The entire article can be found using the E-Journal Finder on the
GMU libraries web site. All of the measurements were obtained from dead
people from southern California hospitals. The subjects used were put
into matched sets of three --- matching one homosexual man, one
heterosexual man, and one heterosexual woman in each set of three
subjects by age in order to reduce any variation due to age.
That being the case, a two-way ANOVA should have been
used, but the article indicates that a one-way ANOVA was used --- which
is so wrong! (By creating the matched sets and doing a one-way
ANOVA they eliminated some of the differences due to age, but they
did not account for the variation due to age, and if they had done that
there wouldn't have had to have been as great of an allowance for any
observed differences possibly being due to natural variation among the
subjects. In this particular case, the important differences were large
enough so that the failure to reduce the unexplained experimental noise
didn't hurt them so much, but in general what they did is very bad
practice.) Even using a two-way ANOVA, there is a worry about
inadequate matching, since so many more of the homosexul men died of AIDS
(and matching by age doesn't directly reduce variation due to other
subject differences, like whether or not they died of AIDS). An
alternative approach would be to create a multiple regression model, in
which differences between subjects can be adjusted for instead of
attempting to use matching to cancel out the effects of the differences.

▶ **Data provided**:
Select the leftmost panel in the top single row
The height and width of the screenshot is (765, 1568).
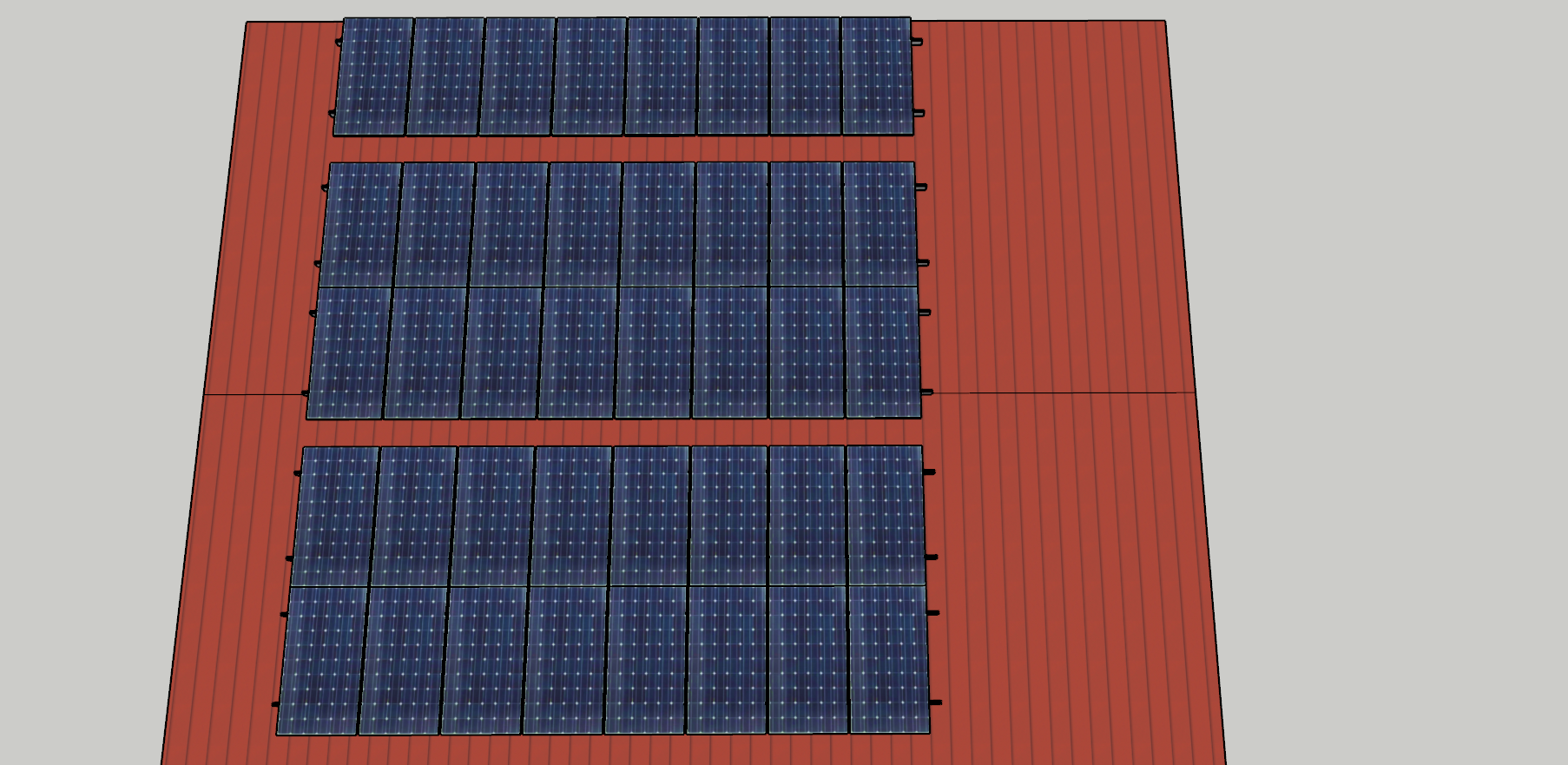pyautogui.click(x=373, y=76)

▶ **Required action 1**:
According to the ANOVA critique, where were the measurements obtained from?
▶ **Required action 2**:
Duplicate everything in the ANOVA critique from "The entire article" down to "due to age.".

▶ **Task answer 1**:
They were obtained from dead people from southern California hospitals.

▶ **Task answer 2**:
The entire article can be found using the E-Journal Finder on the
GMU libraries web site. All of the measurements were obtained from dead
people from southern California hospitals. The subjects used were put
into matched sets of three --- matching one homosexual man, one
heterosexual man, and one heterosexual woman in each set of three
subjects by age in order to reduce any variation due to age.